Selected text:
■ ■ ■ ■ ■

The biggest change is the ability to start a task on a computer, check its status on a phone, and pick up the finished result later, even after the laptop has been closed. The agent runs tasks in the background on Anthropic's servers, so it doesn't need a device to stay on to keep working.
What's new in Microsoft 365
Until now, Claude's Microsoft 365 integration mostly allowed reading documents and messages. The new write tools change that fundamentally: the agent can draft and send an email on its own, update mailbox settings, add a calendar event, and create or modify a file in OneDrive or SharePoint.
Turning these features on isn't automatic. A Microsoft Entra administrator must first accept the expanded set of permissions before activating them for the entire organization. The safeguard is meant to limit the risk of the agent sending something unwanted or changing data without human oversight.
What people actually use the agent for
Data from 1.2 million Cowork sessions shows that, despite Claude's common association with coding, programming accounts for less than a tenth of usage. The largest category, reaching a third of all tasks, is business processes: reports, checklists, spreadsheets. Content creation and copywriting, meaning text drafts, presentations, and proposals, come in second.
Our goal is for this to become a reference point for people wondering how to weave AI products into everyday work, and to show where the value concentrates most - Anthropic
A race for the desk, not just the terminal
The Cowork expansion fits a broader trend in which companies building coding agents are trying to bring the same technology to the rest of office work. OpenAI is making a similar move with Codex, extending its programming tools toward reports and data analysis. Microsoft has gone even further, integrating Cowork's own technology into its Copilot Frontier tier, using the Claude Opus 4.8 model instead of its own MAI models.
For Polish companies using Microsoft 365, this means an AI agent could in practice take over part of routine correspondence and office administration, provided the IT department decides to grant it the necessary permissions. That raises questions about control over what the agent sends on an employee's behalf, especially at organizations without clear rules for auditing such actions.
What's next
Anthropic says it will gradually roll the new features out to subscription plans beyond Max in the coming weeks. The company hasn't yet said when the Microsoft 365 write tools will reach users outside the largest corporate organizations, or whether they'll come to cheaper Claude plans.

■ ■ ■ ■ ■

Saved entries
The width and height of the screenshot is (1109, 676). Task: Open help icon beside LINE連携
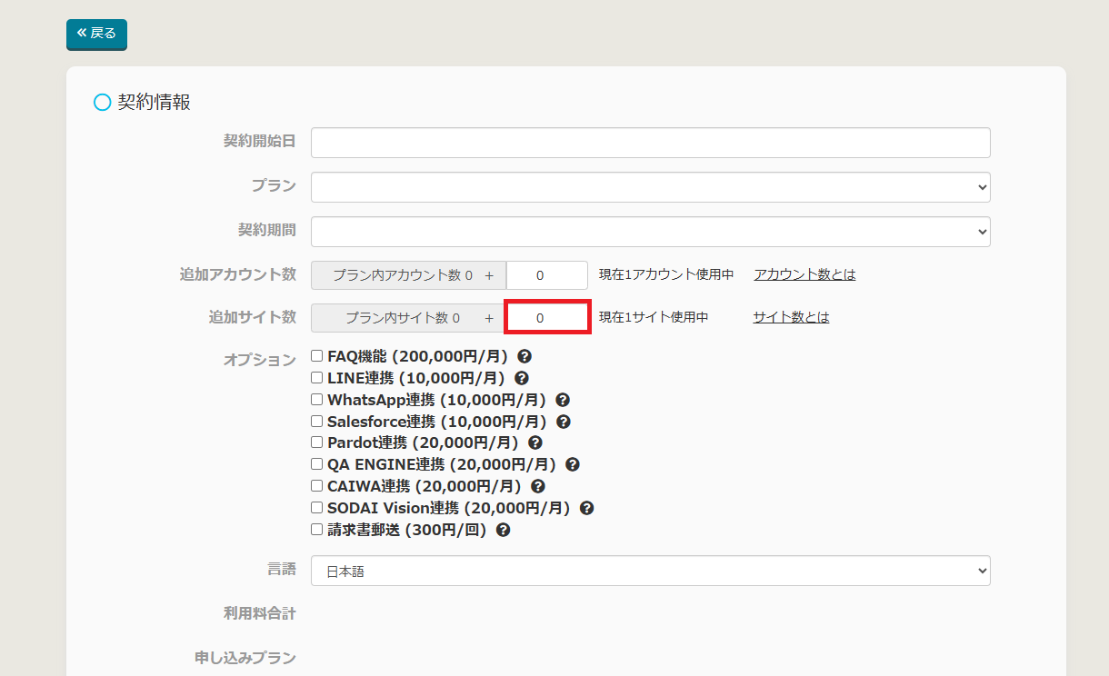[522, 378]
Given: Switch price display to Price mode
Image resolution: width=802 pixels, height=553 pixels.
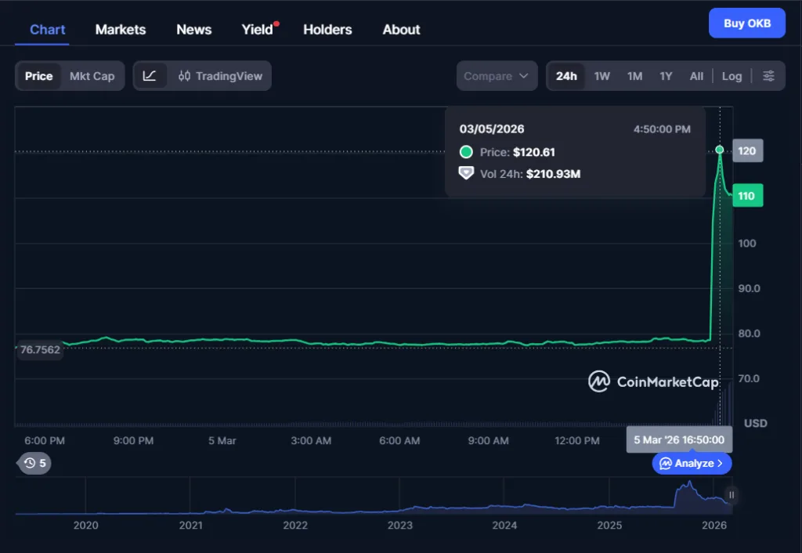Looking at the screenshot, I should [x=39, y=75].
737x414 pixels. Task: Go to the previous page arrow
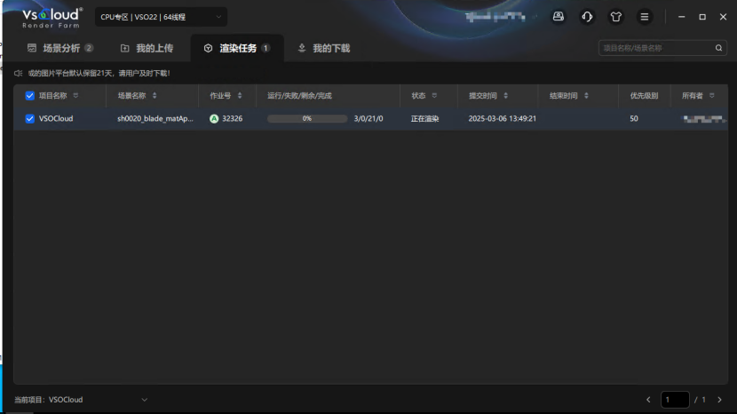[x=648, y=400]
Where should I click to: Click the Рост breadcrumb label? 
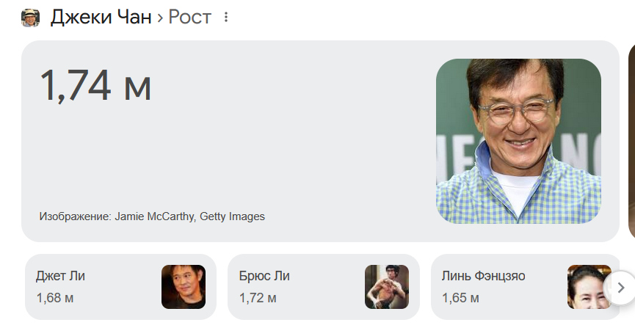click(x=189, y=18)
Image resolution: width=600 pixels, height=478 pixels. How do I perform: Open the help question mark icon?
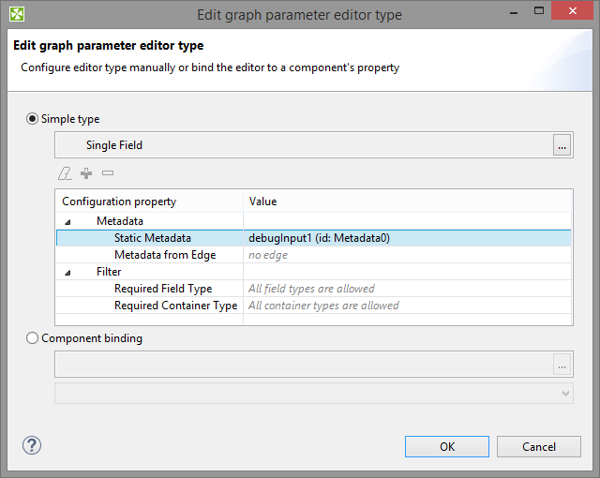31,445
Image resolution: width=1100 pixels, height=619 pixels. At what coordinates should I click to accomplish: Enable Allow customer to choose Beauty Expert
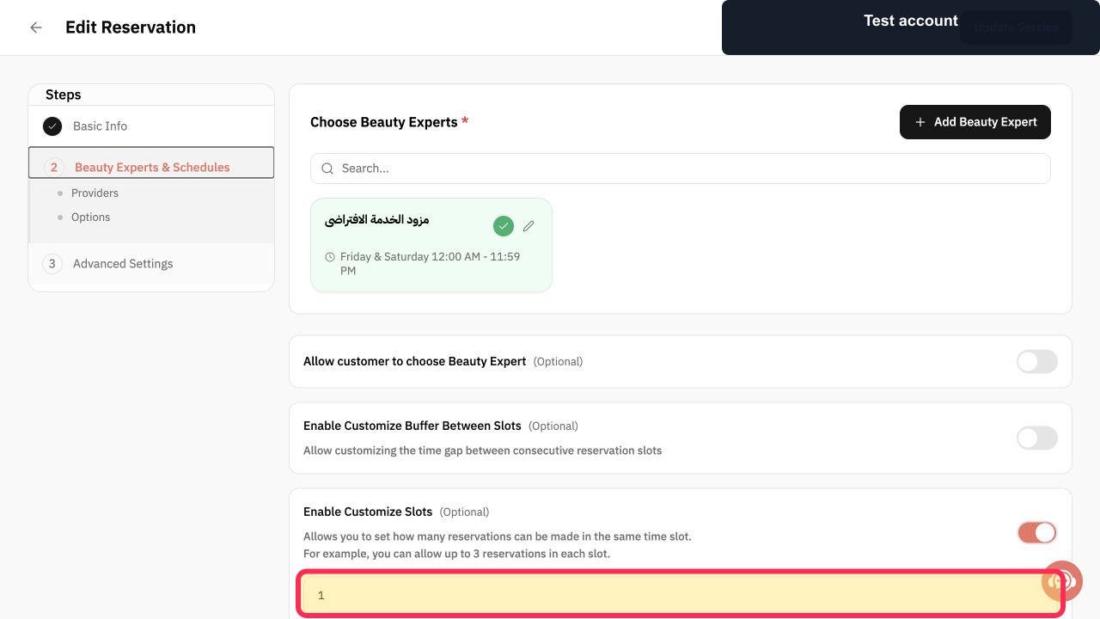pos(1037,362)
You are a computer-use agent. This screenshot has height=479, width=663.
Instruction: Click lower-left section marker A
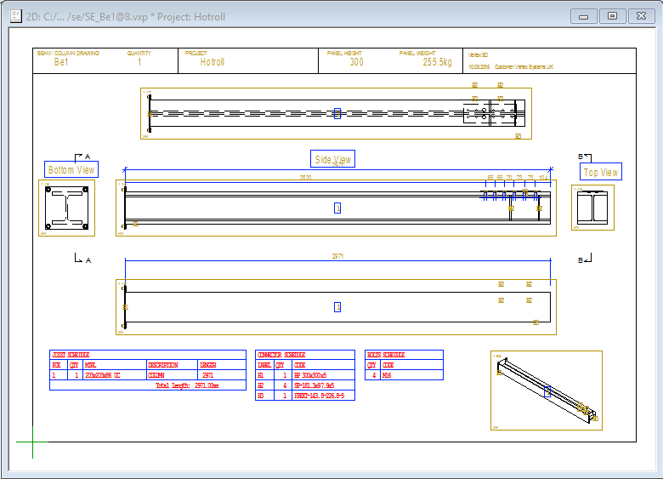point(82,259)
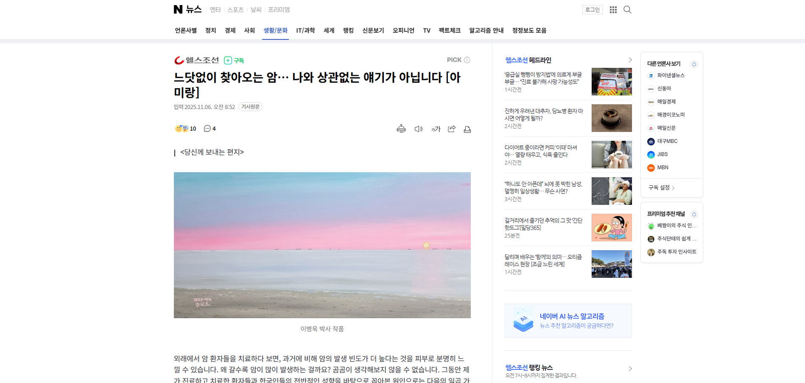805x383 pixels.
Task: Expand 헬스조선 헤드라인 chevron arrow
Action: click(630, 60)
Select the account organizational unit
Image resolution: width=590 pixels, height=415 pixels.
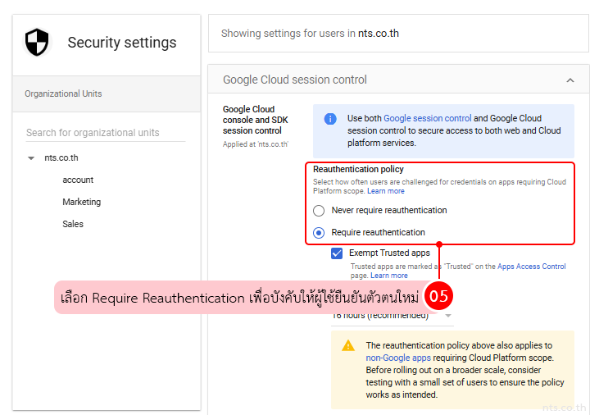click(x=78, y=180)
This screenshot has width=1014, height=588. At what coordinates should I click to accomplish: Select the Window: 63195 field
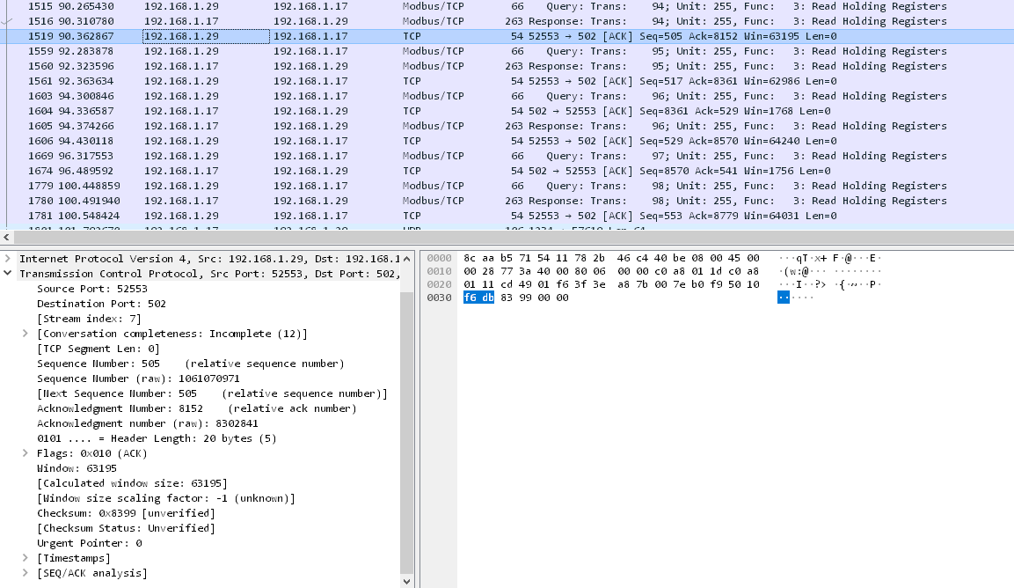point(77,468)
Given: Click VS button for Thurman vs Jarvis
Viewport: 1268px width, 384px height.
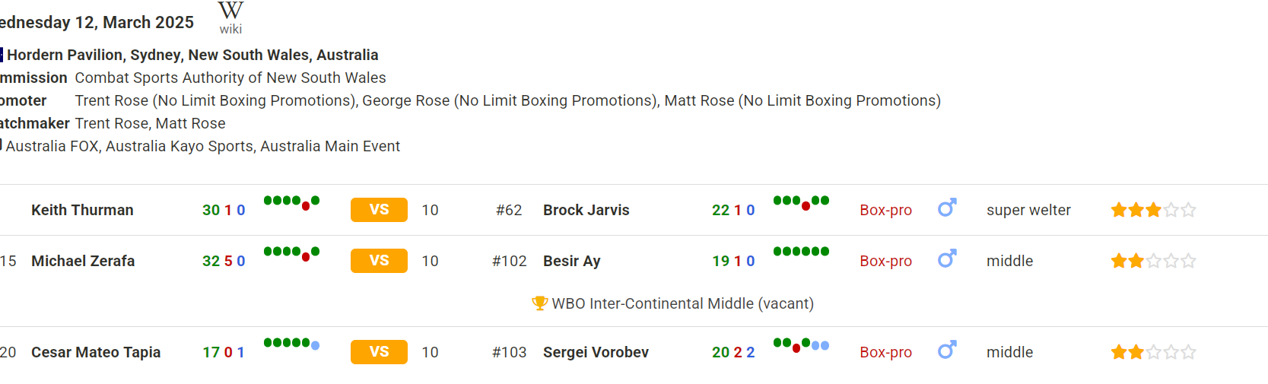Looking at the screenshot, I should point(379,210).

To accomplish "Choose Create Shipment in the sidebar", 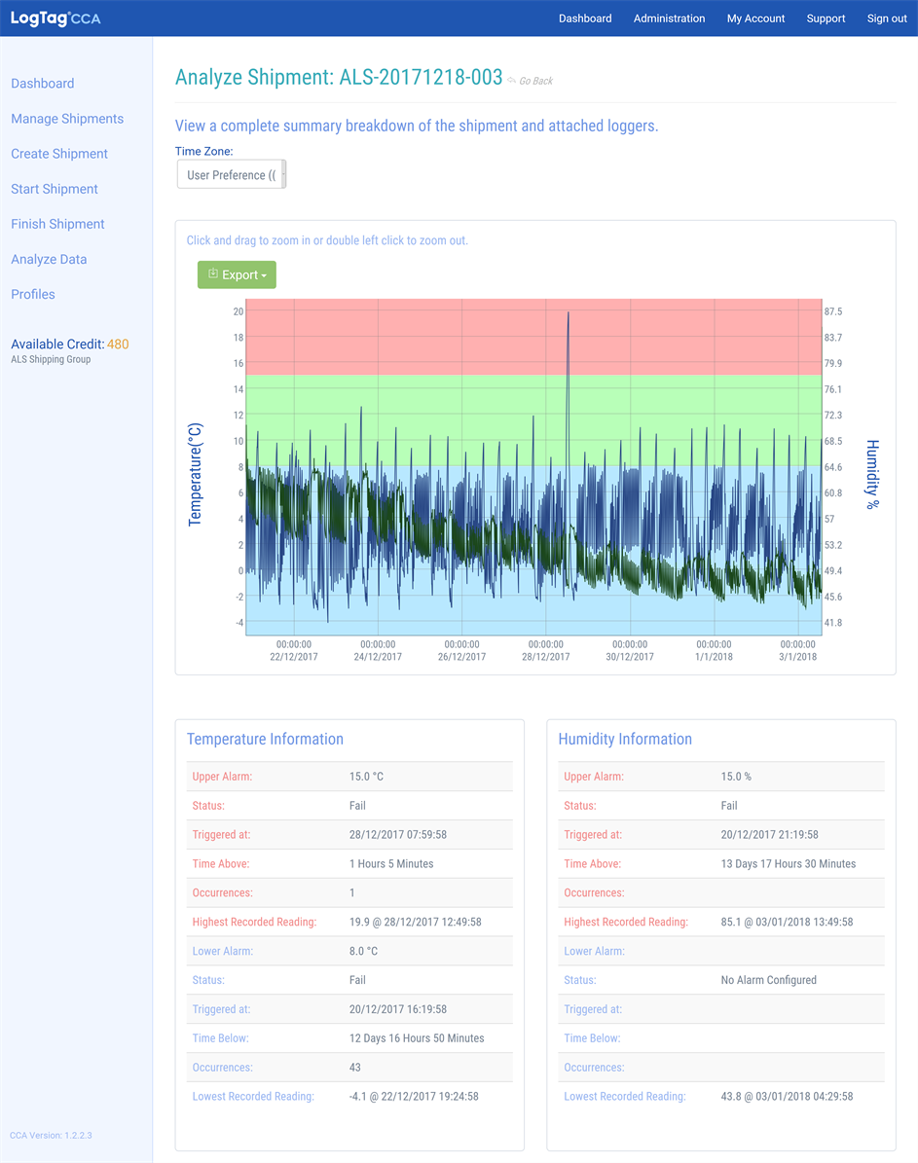I will pyautogui.click(x=59, y=154).
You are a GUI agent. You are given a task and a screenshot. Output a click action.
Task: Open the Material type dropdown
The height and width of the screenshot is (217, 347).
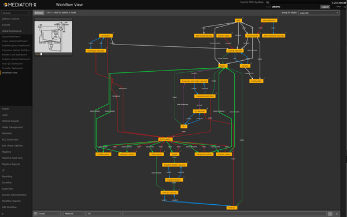[74, 214]
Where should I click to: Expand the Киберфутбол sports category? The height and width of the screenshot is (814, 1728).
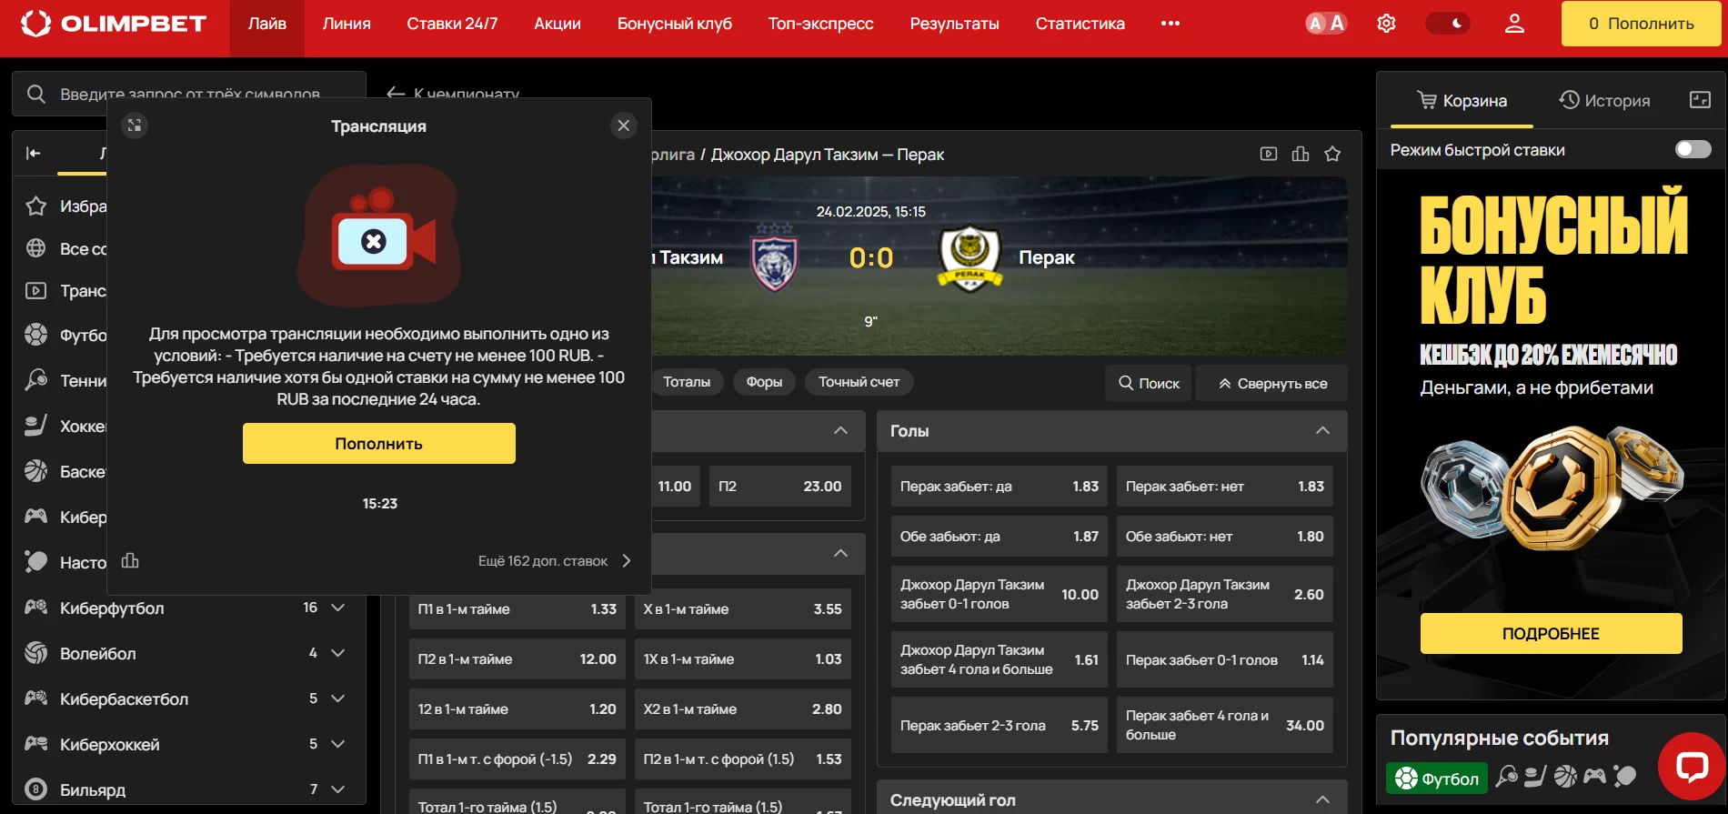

■ ■ ■ ■ ■

Transcribe the article about Anthropic's Cowork agent from "Our goal is" to "own MAI models.". The records are separate material, apart from the article.

Exercise answer:
Our goal is for this to become a reference point for people wondering how to weave AI products into everyday work, and to show where the value concentrates most - Anthropic
A race for the desk, not just the terminal
The Cowork expansion fits a broader trend in which companies building coding agents are trying to bring the same technology to the rest of office work. OpenAI is making a similar move with Codex, extending its programming tools toward reports and data analysis. Microsoft has gone even further, integrating Cowork's own technology into its Copilot Frontier tier, using the Claude Opus 4.8 model instead of its own MAI models.